We have posted online our general comments on this 2018 vintage in Bordeaux, the third great vintage (with 2015 and 2016) in 4 years, the fifth (plus 2009 and 2010) in 10 years, attesting that global warming is well underway.
The winegrowers, with an increasingly hot and dry climate, have a succession of great vintages and (for the moment) enjoy it while it lasts.
We are currently bringing the wines of the (great) 2016 vintage back into our cellars as they are bottled in the Châteaux.
If you have booked 2016 Futures, we will send you a letter in the next few days (before 15th February) specifying the availability date of your wines and the balance outstanding (20% VAT + shipping costs if applicable).
This letter is accompanied by a Delivery Coupon that you will simply have to return to us with your delivery instructions.
We remind you that Maison DUBECQ provides free custody of the 2016 Futures until December 31st, 2019, allowing you to organize yourself and choose the shipping period at your best convenience.
As a reminder, 2017 was an "atlantic" vintage, with a rather cool and moderately sunny summer, followed by good autumn conditions giving fresh, fruity wines, with tender and velvety textures, and a fairly fast peak.
On the contrary, 2018 had a "Mediterranean" summer, that is to say a continuously sunny and dry summer, after a very rainy spring (and a very intense mildew, complicating the task of the vineyards conducted in organic farming with 20% to 80% losses).
More than the weekly or monthly records, it was the persistence of this permanently hot and dry weather that was striking, with temperatures more than one degree above the thirty-year average every day from May 10 to October 20, 160 days in a row, while the rainfall deficit was permanent.
The management of water stress by the vine is one of the keys to the vintage.
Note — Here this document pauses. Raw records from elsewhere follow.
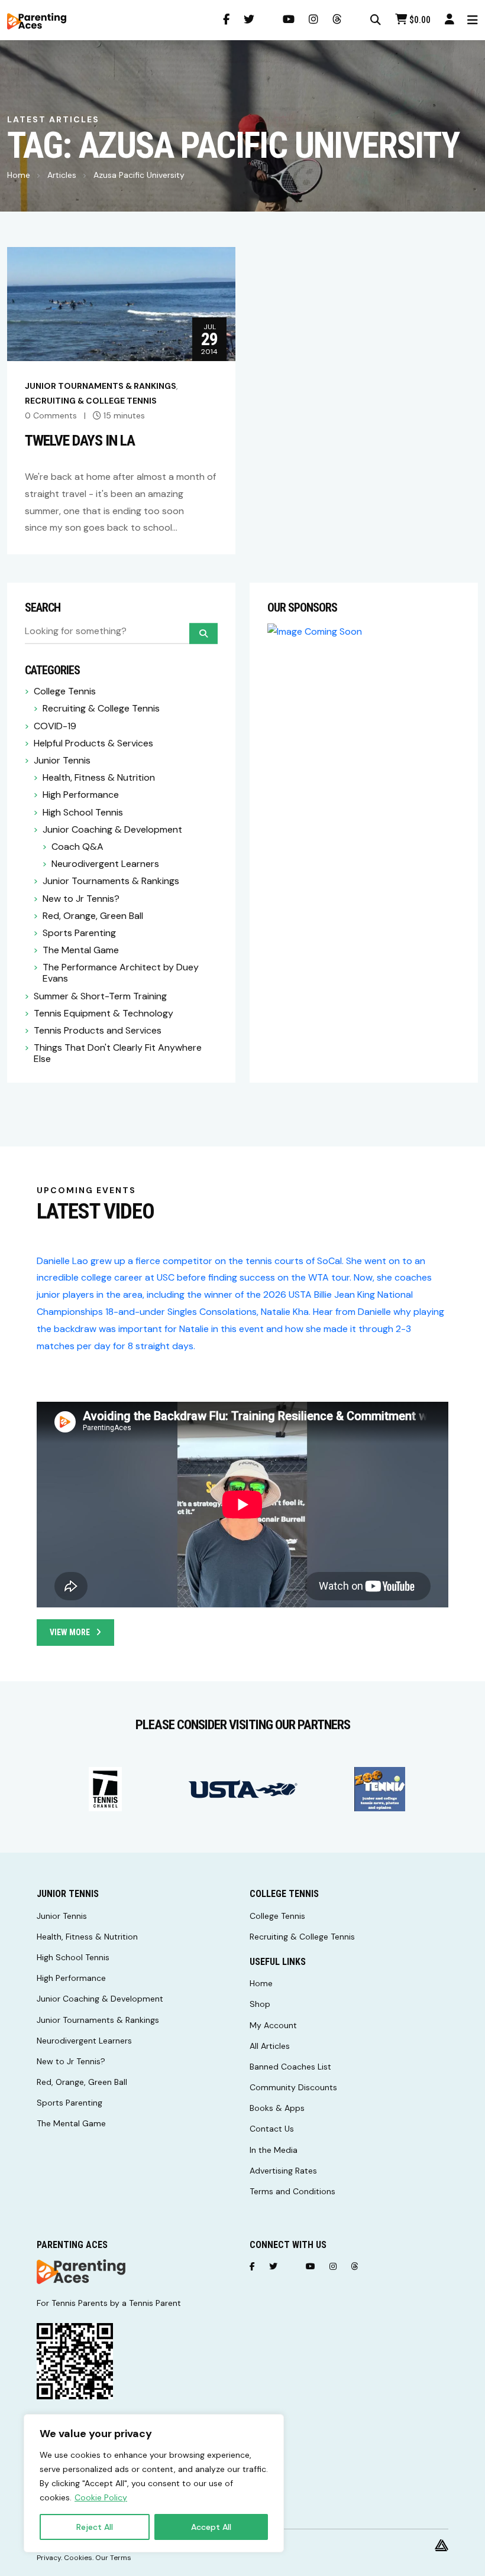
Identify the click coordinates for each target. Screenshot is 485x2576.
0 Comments (51, 415)
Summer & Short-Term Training (100, 996)
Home (18, 175)
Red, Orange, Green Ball (93, 915)
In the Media (274, 2150)
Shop (260, 2004)
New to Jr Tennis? (81, 898)
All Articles (270, 2046)
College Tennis (65, 691)
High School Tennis (83, 812)
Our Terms (113, 2557)
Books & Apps (277, 2108)
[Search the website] (375, 20)
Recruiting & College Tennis (91, 400)
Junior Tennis (62, 760)
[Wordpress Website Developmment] (441, 2544)
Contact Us (272, 2128)
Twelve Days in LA (80, 440)
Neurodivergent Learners (105, 863)
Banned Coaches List (290, 2066)
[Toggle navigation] (472, 20)
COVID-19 (55, 726)
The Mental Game (81, 950)
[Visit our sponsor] (105, 1789)
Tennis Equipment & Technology (103, 1013)
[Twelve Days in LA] (121, 303)
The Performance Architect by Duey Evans (121, 972)
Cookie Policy (101, 2497)
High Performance (81, 794)
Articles (61, 175)
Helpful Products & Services (93, 743)
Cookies (78, 2557)
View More (70, 1632)
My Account (273, 2025)
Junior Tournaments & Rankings (100, 386)
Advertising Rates (283, 2170)
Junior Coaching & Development (112, 829)
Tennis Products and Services (97, 1030)
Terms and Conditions (292, 2191)
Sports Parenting (79, 932)
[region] (154, 2483)
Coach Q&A (77, 846)
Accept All (211, 2527)
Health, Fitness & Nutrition (99, 777)
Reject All (94, 2527)
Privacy (49, 2557)
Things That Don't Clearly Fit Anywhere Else (118, 1053)
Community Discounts (293, 2087)
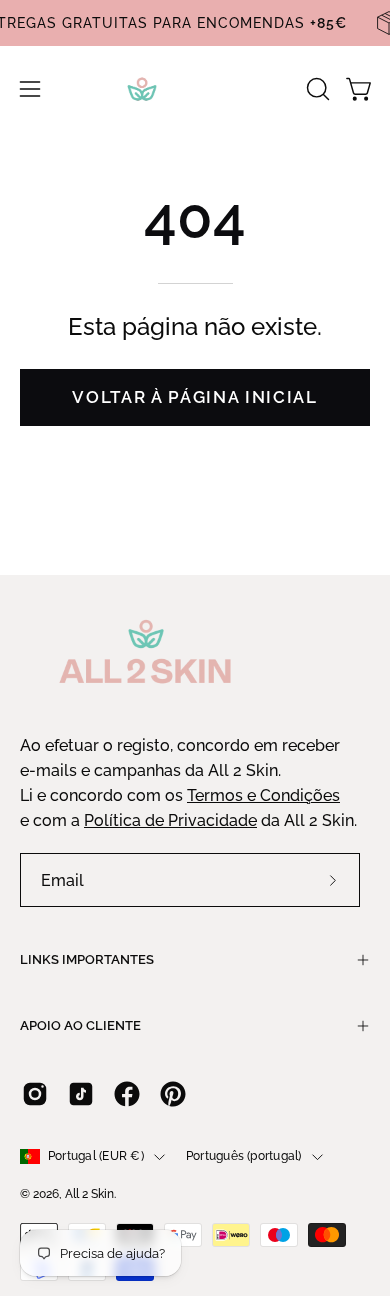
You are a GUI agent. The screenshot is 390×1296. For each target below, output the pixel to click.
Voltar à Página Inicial (195, 397)
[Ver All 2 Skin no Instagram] (35, 1094)
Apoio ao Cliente (80, 1025)
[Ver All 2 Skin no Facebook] (127, 1094)
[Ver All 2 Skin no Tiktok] (81, 1094)
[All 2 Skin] (195, 89)
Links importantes (87, 959)
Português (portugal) (244, 1156)
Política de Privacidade (170, 820)
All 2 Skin (89, 1194)
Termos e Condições (263, 795)
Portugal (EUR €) (96, 1156)
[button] (316, 89)
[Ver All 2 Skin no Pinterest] (173, 1094)
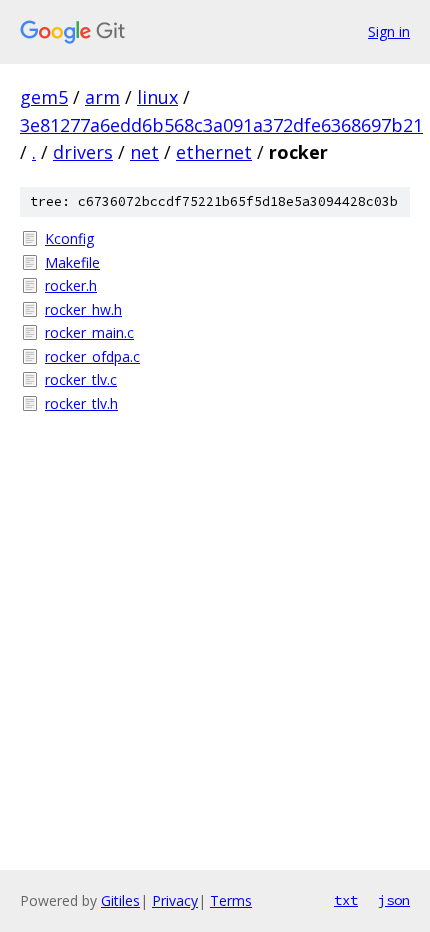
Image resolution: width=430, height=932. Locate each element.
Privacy (175, 900)
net (144, 152)
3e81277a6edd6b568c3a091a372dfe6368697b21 (221, 125)
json (394, 900)
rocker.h (71, 285)
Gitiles (120, 900)
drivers (83, 152)
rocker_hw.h (83, 309)
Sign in (389, 31)
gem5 (44, 97)
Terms (231, 900)
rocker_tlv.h (81, 403)
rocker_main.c (89, 332)
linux (157, 97)
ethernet (214, 152)
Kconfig (69, 238)
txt (346, 900)
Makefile (72, 262)
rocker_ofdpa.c (92, 356)
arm (102, 97)
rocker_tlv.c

A priori, the limestone (Saint-Émilion, Saint-Estèphe, Côtes de Castillon...) or clayey (Pomerol...) subsoils have been favoured and we expect great success in the Cabernets francs and Sauvignon on both sides. For Merlot, everything depends on the water retention capacity of the soil.
The danger of a vintage from a very hot and dry summer is to produce wines with too high alcoholic degrees (we speak of Merlot at 16° or Cabernets and Petit Verdot at 15°), structured by tannins that are too dry.
We bet that, with the progress of oenology helping, the lessons of previous comparable vintages (2003, 1995, 1983...) and above all consumer demand for more refined and elegant wines will have enabled cultural leaders to know not to harvest too late and cellar masters to gently extract the best of the 2018 vintage.
Under these conditions, the 2018 Bordeaux reds have the potential to be great. It will not be as universally successful a vintage as 2016, but it will certainly be one of the finest Bordeaux vintages of the last 20 years.
All that remains is to taste them and know their price: see you next spring.